In sala c’è chi è rimasto perplesso per la scarsa percezione che l’opinione pubblica ha del fenomeno, visto che la stampa, che si definisce libera, non aiuta a smascherarne appieno gli aspetti schiavistici, e c’è anche chi ritiene che mancano spazi da condividere con gli immigrati: “Abbiamo bisogno di luoghi in cui poterli incontrare, frequentare, relazionarci con loro su di un piano di parità”. “E’ bello che il documentario sia raccontato dagli etiopi e non dagli italiani – commenta Anna Benedetto, una delle tante studentesse presenti del Corso di Laurea in Relazioni internazionali – Mi ha sconvolto il trattamento che hanno subìto ma è ancor più assurdo che venga finanziato dagli accordi italo-libici”. “Mi ha colpito l’alto livello di istruzione degli immigrati.
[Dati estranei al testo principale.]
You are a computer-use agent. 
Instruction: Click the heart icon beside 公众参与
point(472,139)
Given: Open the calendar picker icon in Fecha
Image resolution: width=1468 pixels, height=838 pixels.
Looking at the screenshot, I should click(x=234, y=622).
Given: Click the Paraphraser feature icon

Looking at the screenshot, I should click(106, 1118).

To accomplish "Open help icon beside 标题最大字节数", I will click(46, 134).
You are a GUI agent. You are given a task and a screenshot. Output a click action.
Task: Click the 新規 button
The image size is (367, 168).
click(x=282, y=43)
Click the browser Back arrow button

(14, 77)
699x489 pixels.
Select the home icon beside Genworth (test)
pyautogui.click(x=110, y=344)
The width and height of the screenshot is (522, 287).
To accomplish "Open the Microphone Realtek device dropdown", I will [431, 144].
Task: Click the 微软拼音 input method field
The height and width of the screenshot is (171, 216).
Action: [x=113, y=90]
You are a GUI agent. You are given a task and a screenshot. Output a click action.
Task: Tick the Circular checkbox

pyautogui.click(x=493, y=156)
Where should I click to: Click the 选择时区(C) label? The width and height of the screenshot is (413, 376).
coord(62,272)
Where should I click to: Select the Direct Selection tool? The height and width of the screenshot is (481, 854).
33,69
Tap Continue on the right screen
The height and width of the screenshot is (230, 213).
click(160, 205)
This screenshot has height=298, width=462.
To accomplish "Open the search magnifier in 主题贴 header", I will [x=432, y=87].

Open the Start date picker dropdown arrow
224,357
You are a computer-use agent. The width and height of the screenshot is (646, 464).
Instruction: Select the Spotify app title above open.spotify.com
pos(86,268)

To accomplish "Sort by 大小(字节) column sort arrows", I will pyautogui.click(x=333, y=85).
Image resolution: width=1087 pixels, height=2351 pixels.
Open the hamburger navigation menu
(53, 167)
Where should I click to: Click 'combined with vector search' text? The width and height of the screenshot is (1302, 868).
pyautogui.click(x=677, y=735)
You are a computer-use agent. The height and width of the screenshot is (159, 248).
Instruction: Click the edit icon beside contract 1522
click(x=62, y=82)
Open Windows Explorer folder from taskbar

Affrontano viaggi degradanti in container che ricordano quelli dei deportati in viaggio verso i campi di sterminio”, replica Noemi Corbelli che frequenta il Corso di Relazioni interetniche. “Non sapevo del traffico interno alla Libia, eppure leggo sempre i giornali”, afferma Maria Sessa, studentessa del II anno che ha appena firmato la petizione per mostrare il documentario al Parlamento Europeo. 
L’immagine più toccante per gli studenti è quella che ritrae lo sguardo che i clandestini, appena sbarcati, rivolgono ai turisti sulla banchina del porto di Lampedusa. “Il giorno prima eravamo tra la vita e la morte mentre lì vedevo un mondo che si divertiva – racconta Dagmawi, divenuto ormai Dag per i ragazzi – Mi aspettavo che la vita in Italia sarebbe stata difficile ma non immaginavo così difficile. Non avrei mai pensato di divenire il soggetto della discussione politica”.